How does optimizer come up with this row estimate

GokhanVarol 2013-06-17 18:43:07

I would like to find out how the exact number 95665.1 estimation for this table is calculated using statistics. I attached the data for the statistics in ThisHoldsValuesClauseForTheStatistics_PleaseRunThis.txt , the screenshot is from EstimatedPlan.sqlplan, the query in the plan is in SourceQuery.txt

The actual plan mediacounts_long01_2546_sec_hash_spill.queryanalysis is from a previous run of a similar query to show the hash spills.

This is a partitioned table with 3300+ partitions and data within the partitions is not balanced, data belongs to different US counties and some partitions has only 15K rows and some others have 25M + rows. If there is any way to elevate the rowcounts in this query I would like to attempt it to avoid spills. If I do not use a driver table and force a nested loops for this query I get a query plan like Long_Single_16770_Sec_HashNoSpill_NoDriver.queryanalysis which takes a lot more resources and time to execute.
Thank you

link text

alt text

SQLkiwi 2013-06-18 10:52:14
> I would like to find out how the exact number 95665.1 estimation for this table is calculated using statistics.

Cardinality estimation for the inner side of a correlated nested loops join uses average values for any correlated parameters.

The cardinality of the table is 147,993,895. The all density figure for column CntyCd is 0.0006464124. Multiplying the two gives the 95665.1 estimate. There is an adjustment to account for the change in table cardinality since statistics were collected, but the effect is too small to see in this case.

Basing the inner side estimates on average values for correlated parameters can cause problems with memory consuming operators where there is a big variance from the average at run time. You could look to optimize the inner side of the loop for the largest partition using the normal OPTIMIZE FOR with a variable trick.

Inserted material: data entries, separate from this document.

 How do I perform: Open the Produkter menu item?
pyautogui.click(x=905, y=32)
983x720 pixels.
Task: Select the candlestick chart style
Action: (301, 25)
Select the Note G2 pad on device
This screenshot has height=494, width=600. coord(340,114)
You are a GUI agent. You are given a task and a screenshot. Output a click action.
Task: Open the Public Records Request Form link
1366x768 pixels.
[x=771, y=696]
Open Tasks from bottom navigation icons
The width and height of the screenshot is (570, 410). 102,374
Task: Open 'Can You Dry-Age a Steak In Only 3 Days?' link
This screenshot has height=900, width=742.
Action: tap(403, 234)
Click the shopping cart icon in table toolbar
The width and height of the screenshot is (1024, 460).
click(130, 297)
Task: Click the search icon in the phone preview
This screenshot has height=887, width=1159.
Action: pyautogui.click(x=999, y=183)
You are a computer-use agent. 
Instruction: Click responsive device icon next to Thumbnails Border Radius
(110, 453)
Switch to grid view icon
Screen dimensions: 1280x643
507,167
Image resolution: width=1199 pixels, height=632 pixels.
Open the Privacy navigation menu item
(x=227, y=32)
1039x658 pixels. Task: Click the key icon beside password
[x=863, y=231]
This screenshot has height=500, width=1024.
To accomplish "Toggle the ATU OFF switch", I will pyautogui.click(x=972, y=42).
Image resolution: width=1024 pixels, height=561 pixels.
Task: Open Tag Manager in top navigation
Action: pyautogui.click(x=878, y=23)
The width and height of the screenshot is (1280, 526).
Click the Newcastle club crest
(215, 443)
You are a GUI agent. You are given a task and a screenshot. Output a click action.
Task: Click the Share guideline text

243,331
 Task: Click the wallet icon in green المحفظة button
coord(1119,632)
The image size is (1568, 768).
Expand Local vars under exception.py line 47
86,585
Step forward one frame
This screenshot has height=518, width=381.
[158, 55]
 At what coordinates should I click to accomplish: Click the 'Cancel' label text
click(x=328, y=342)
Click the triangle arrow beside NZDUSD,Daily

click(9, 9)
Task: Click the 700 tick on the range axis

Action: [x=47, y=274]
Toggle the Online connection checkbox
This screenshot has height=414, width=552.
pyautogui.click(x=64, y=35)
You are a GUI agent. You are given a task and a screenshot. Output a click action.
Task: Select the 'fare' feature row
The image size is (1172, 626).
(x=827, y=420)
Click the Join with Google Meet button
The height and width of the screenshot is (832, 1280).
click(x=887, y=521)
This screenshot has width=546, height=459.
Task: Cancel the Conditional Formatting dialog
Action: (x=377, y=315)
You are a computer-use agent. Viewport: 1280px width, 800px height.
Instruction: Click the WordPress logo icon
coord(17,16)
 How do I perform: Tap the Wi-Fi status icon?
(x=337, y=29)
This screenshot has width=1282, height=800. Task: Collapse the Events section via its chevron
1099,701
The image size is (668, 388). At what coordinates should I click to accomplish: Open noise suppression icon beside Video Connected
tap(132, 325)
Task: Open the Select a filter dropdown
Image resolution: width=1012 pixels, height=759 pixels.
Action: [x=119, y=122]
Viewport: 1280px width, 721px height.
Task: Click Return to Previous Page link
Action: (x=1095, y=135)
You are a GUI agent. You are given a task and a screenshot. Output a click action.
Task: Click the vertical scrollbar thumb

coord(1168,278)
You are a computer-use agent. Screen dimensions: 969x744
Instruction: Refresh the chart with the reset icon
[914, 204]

GokhanVarol 2013-06-18 12:48:13
I tried the optimize for variable trick where I did couple things, first I added to driver table ISNULL(@FakeVar, CntyCd) as CntyCd and optimize for @FakeVar = 'largest county' , it did not bite that then I added a where clause into the driver table where ISNULL(@FakeVar, CntyCd) = CntyCd hat did not do it either. How can I have optimizer think that all partitions in the loop or from the largest partition (or at least think that there is only one partition in the loop and that is the largest county)?

alt text

SQLkiwi 2013-06-18 13:34:58
GokhanVarol 2013-06-18 14:21:34
The estimated plans in attachment are still running, I will get the actuals. I have a small database with only 23 partitions, adding a union all on that database upped the rowcount for property to 735k or so but the same one union all only upped the property estimate to 191K or so records, then I modified the union all bottom to use a values clause with 40 largest county (statistics detail and row count per counties attached, the larges county is 06037 with sys.partitions rows = 2385881 for that county)
This is certainly helping the estimates but not sure how it's still reducing the numbers still.
Thank you .
link text

SQLkiwi 2013-06-18 14:28:14
I meant adding a UNION ALL directly to the seek operator with the too-low cardinality estimate, not to the driving table. Increasing the number of iterations is unlikely to help, but increasing the cardinality of each seek iteration likely will.
GokhanVarol 2013-06-18 15:04:25
I tried that I believe, it certainly help with memory grant but for some reason the query took longer ( I ran this over 3 times). I attached the plan.

link text

SQLkiwi 2013-06-18 15:41:59
Ok, well I believe the original question about cardinality estimates has been answered. We're not going to solve the performance problems with this query via a comments discussion 🙂